NÁUFRAGOS DO TITANIC . Ocorreu há 112 anos – Singela Homenagem de quem viveu como eu, há 49 anos, o sufoco aflitivo das ondas – Foi na noite de 14 de abril de 1912, às 23 horas 40', durante sua viagem inaugural



Tal como vós, também um dia parti de um porto,
de um indistinto porto tracei meu rumo,
perdi-me, voguei errabundo, fui náufrago!...
Vivi todas as sensações e emoções do mundo,
como só talvez as viva intensamente
quem se abra de corpo aberto
e coração fundido à pulsação
desse plangente limite,
viscoso, movediço, sorvente!
- Na tumultuosa e erma vastidão!

Naufraguei!...
Vi-me ignorado de toda a palavra,
irradiado do próprio sonho,
felizmente resisti e sobrevivi!
Náufragos, irmãos meus!
Afinal, irmãos de todos os homens,
de todos os seres e de todas as coisas!
Ricos ou pobres - O sufoco do mar não os distingue,
engole-os e traga-os a todos por igual.
Tal como vós, ó náufragos do Titanic,
fiz do meu pequeno barco
não a mansão luxuosa
mas o mesmo lar no grande mar!...
e, através das suas ondas,
rugidoras de presságios,
se não tive a vossa sorte,
quantas vezes naveguei e aspirei,
em cada espuma,
em cada noite cerrada,
em erma bruma,
um perfume salgado de morte!...

Eu, que sozinho voguei
sob noites equatoriais povoadas de assombro e trevas
e habituei meus olhos e meu instinto
a ver o que as sombras, as névoas,
os nevoeiros noturnos ocultam ou encobrem,
sim, ainda mesmo agora
- à distância do espaço e do tempo -
,claramente ainda diviso o pronúncio sinistro
das mais trágicas horas de luto!... Distingo o perfil inconfundível
de esbelto e moderno navio - O seu vulto ainda navegando
e sulcando a superfície denegrida das águas!
Sim, como que a antevendo o sinistro momento,
que vai anteceder o brutal choque com o Icebergue,
ao pavoroso afundamento que vai seguir-se por escassas horas.
Entretanto, vendo o desespero dos que saltam para o mar,
que em vão procuram agarrar-se às boias ou dos que são descidos
precipitadamente para as escassas baleeiras que foram arreadas.
Mesmo assim, choram, gritam, gesticulam e imploram proteção divina!
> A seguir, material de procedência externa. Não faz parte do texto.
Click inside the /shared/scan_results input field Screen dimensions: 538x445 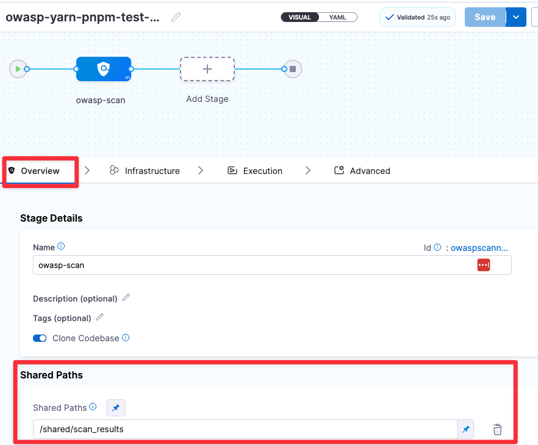(x=244, y=429)
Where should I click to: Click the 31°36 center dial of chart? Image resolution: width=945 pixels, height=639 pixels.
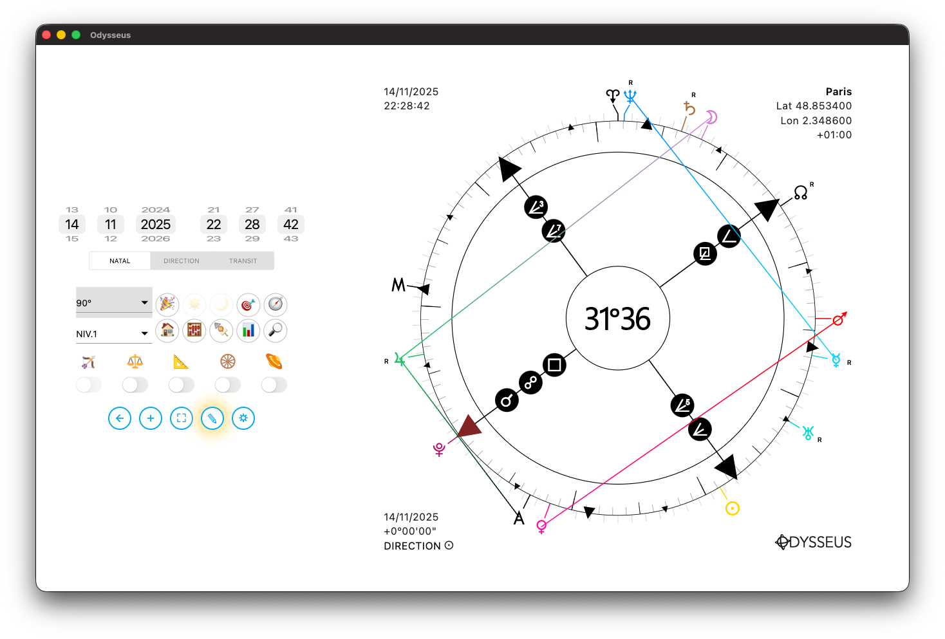coord(617,319)
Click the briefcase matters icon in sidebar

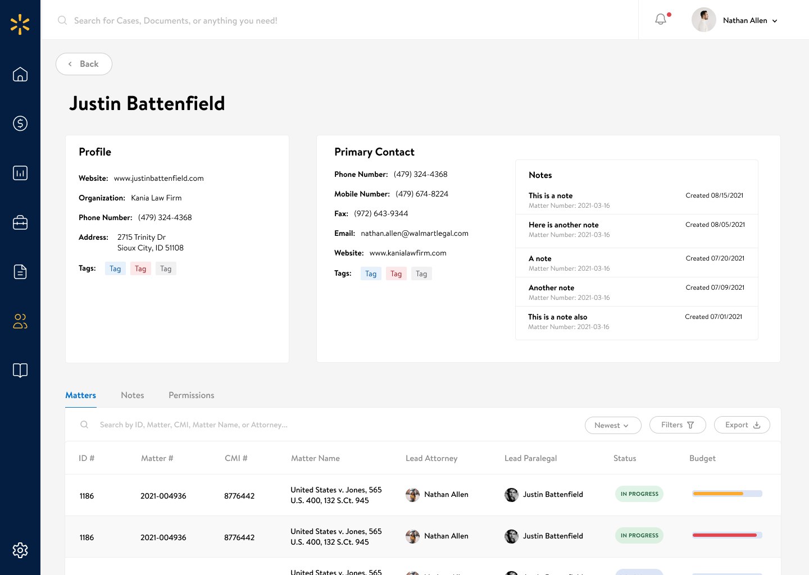[20, 222]
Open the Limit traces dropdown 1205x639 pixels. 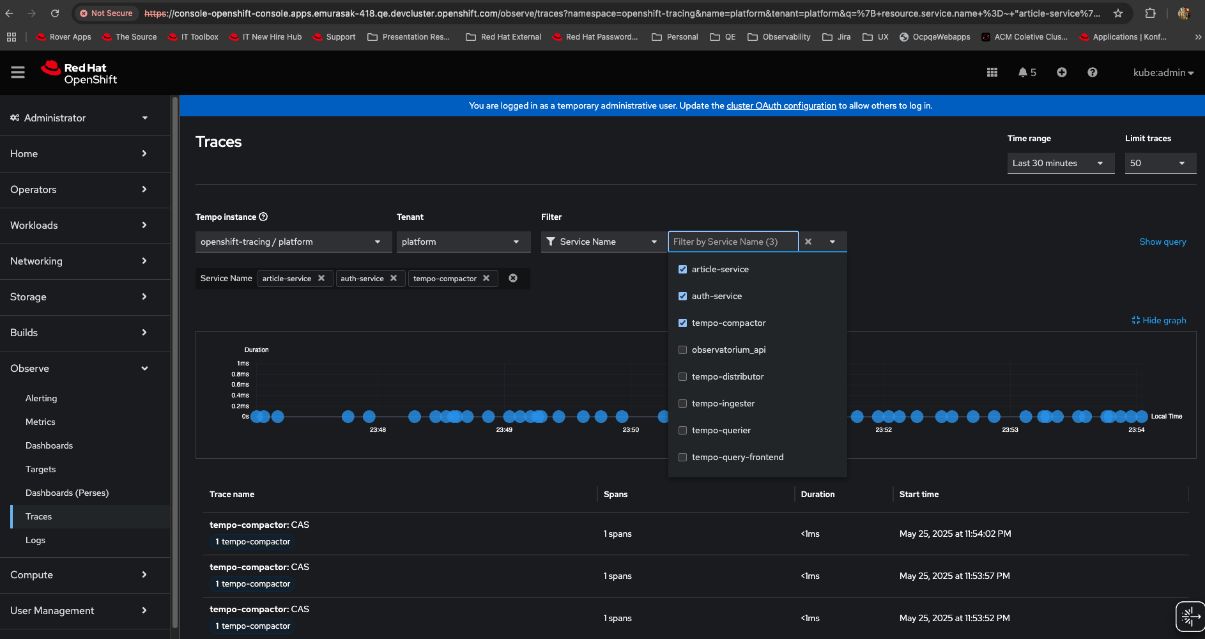[x=1160, y=164]
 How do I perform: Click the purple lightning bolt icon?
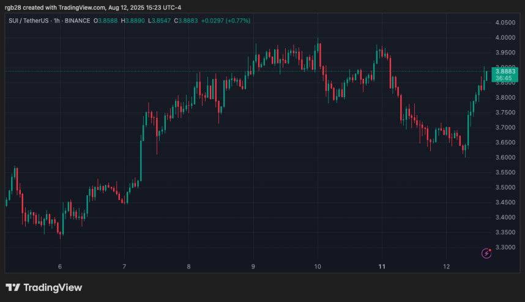(486, 253)
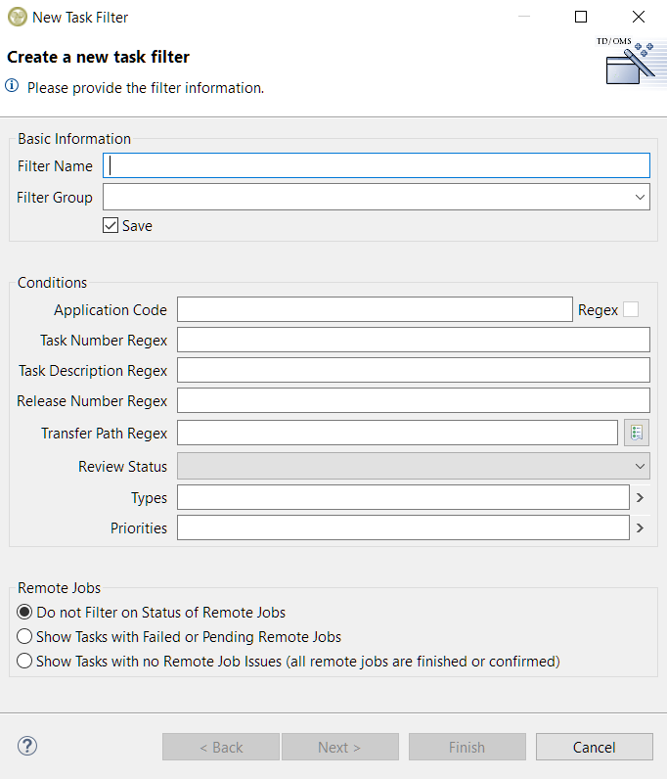Image resolution: width=667 pixels, height=779 pixels.
Task: Click the help question mark icon
Action: click(x=27, y=747)
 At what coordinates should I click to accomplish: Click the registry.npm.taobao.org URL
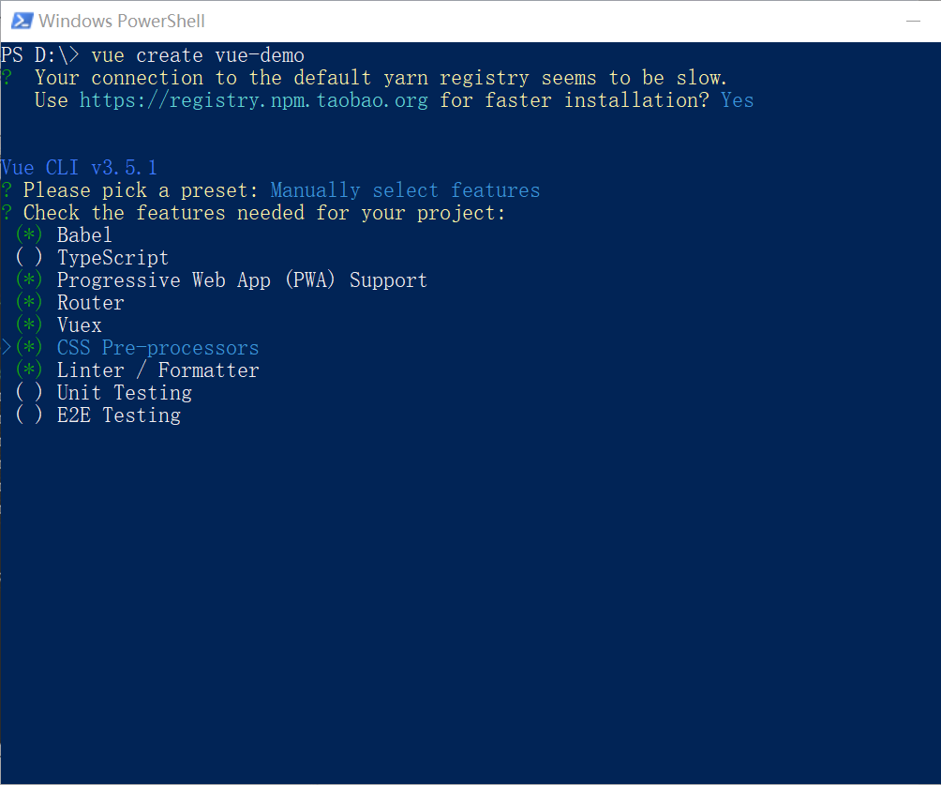(253, 100)
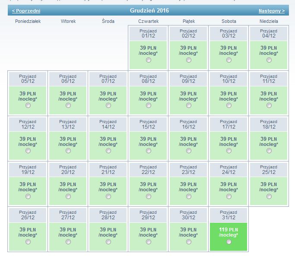Select arrival date 04/12 radio button
Image resolution: width=295 pixels, height=256 pixels.
pyautogui.click(x=269, y=60)
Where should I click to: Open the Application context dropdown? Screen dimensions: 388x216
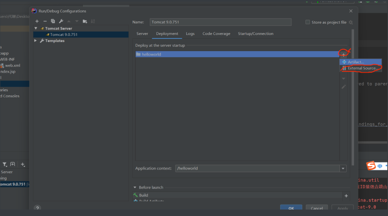343,168
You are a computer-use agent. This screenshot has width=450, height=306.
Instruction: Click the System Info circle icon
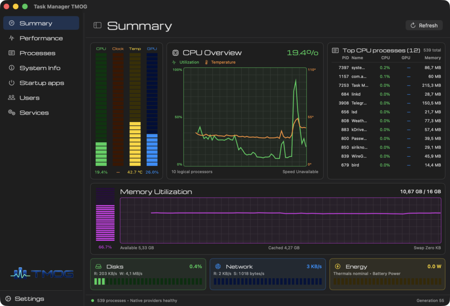(11, 68)
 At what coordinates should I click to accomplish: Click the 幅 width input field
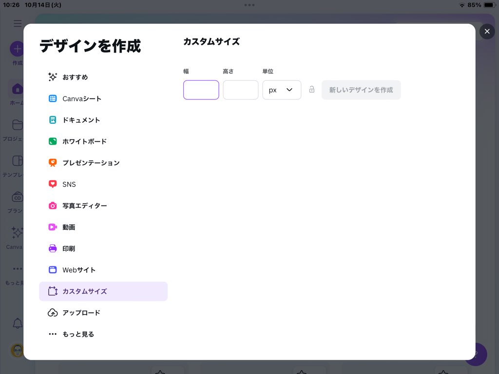click(201, 90)
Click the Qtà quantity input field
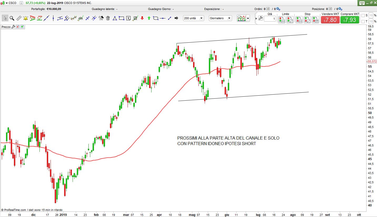The height and width of the screenshot is (217, 377). (270, 19)
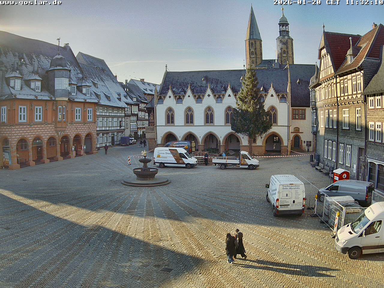The width and height of the screenshot is (384, 288).
Task: Click the town hall's small wooden side door
Action: 297,142
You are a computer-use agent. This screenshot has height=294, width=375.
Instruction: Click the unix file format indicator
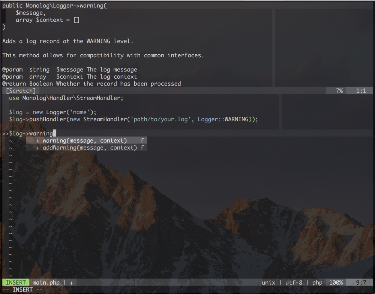pos(268,283)
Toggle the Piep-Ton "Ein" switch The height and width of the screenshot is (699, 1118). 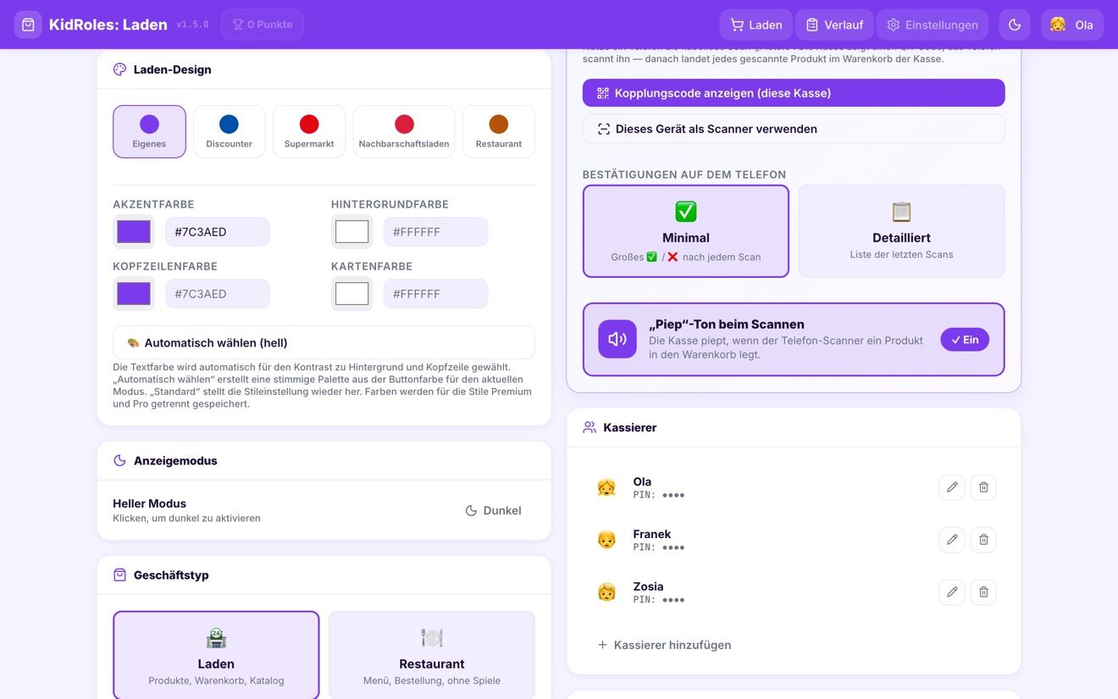click(965, 340)
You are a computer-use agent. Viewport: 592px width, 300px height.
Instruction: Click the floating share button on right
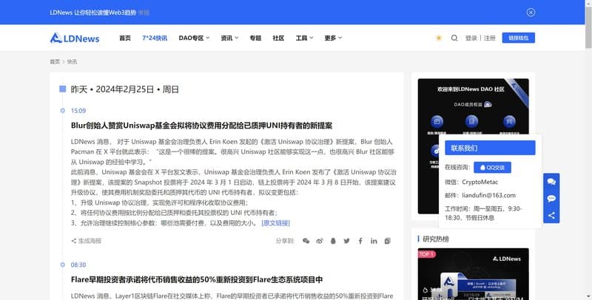pos(551,216)
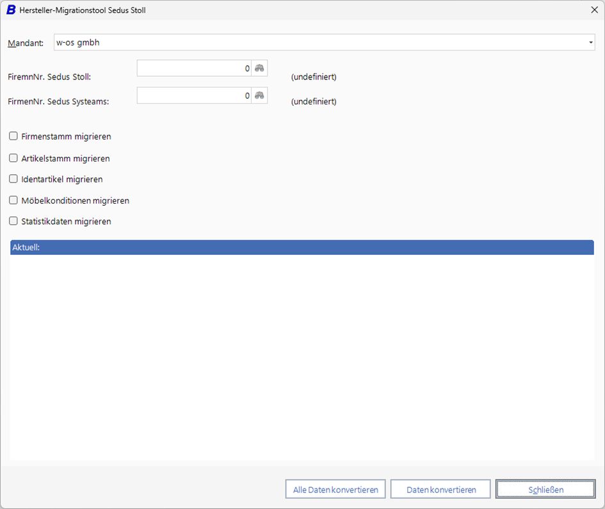Click the blue 'Aktuell:' header bar
Image resolution: width=605 pixels, height=509 pixels.
tap(302, 248)
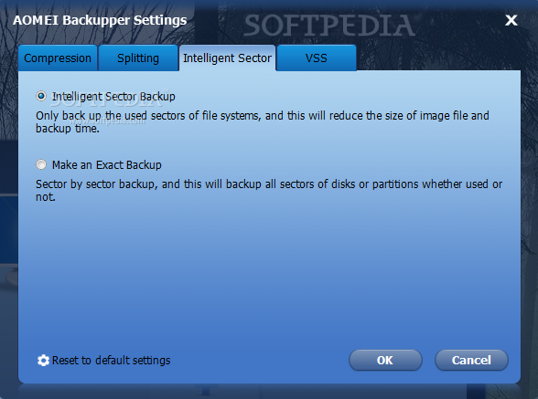The height and width of the screenshot is (399, 538).
Task: Click the 'Sector by sector backup' description text
Action: (269, 191)
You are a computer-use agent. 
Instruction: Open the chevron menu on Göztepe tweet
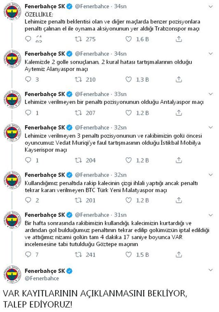tap(211, 215)
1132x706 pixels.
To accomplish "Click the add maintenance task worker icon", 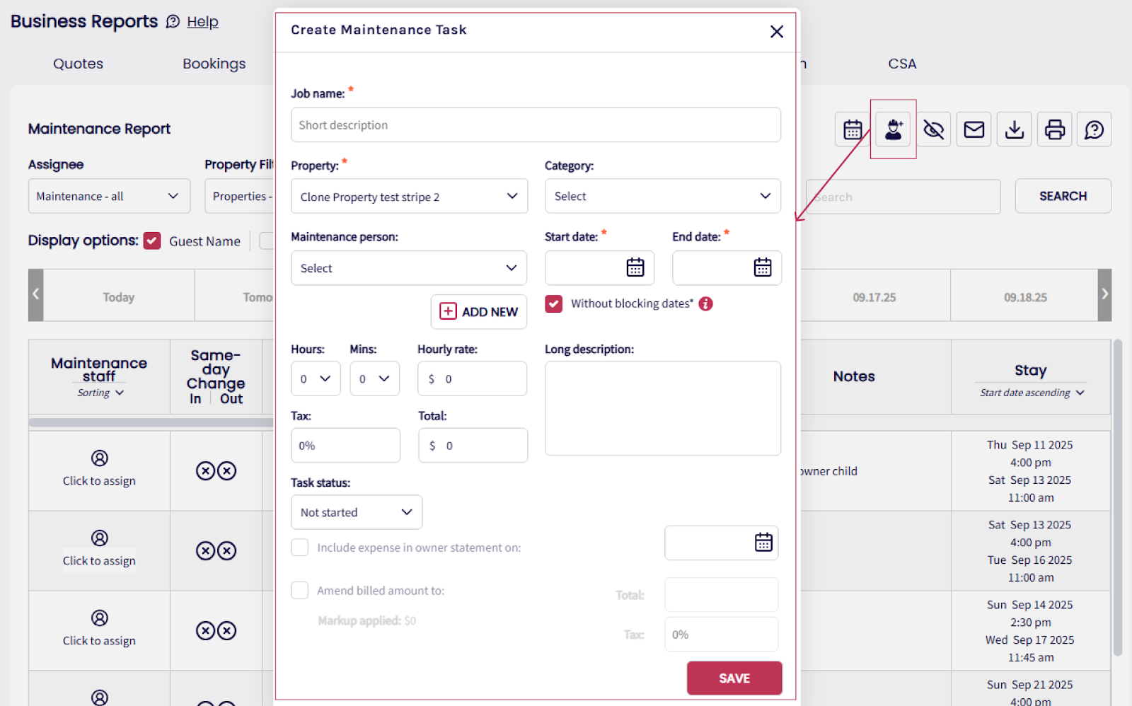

Vendo tão claramente o drama, que até me parece
que esta minha emocionada visão, é de quem lá esteve,
não fruto da minha imaginação! - Que eu sou também
um dos seus náufragos que mergulha no mar e se salva!

Sim, neste momento em que as palavras
se soltam livre e espontaneamente da minha mente,
eu nem sei se não serei mesmo, mais do que o poeta
ou a figura encarnada de um feliz sobrevivente,
alguém que, tendo lá estado, sobrevivido ou morrido afogado,
porém, passados tantos anos, em vez de ter ficado até uma velhice senil, tenha cedo partido para a eternidade e ressuscitado - Se calhar é isso mesmo.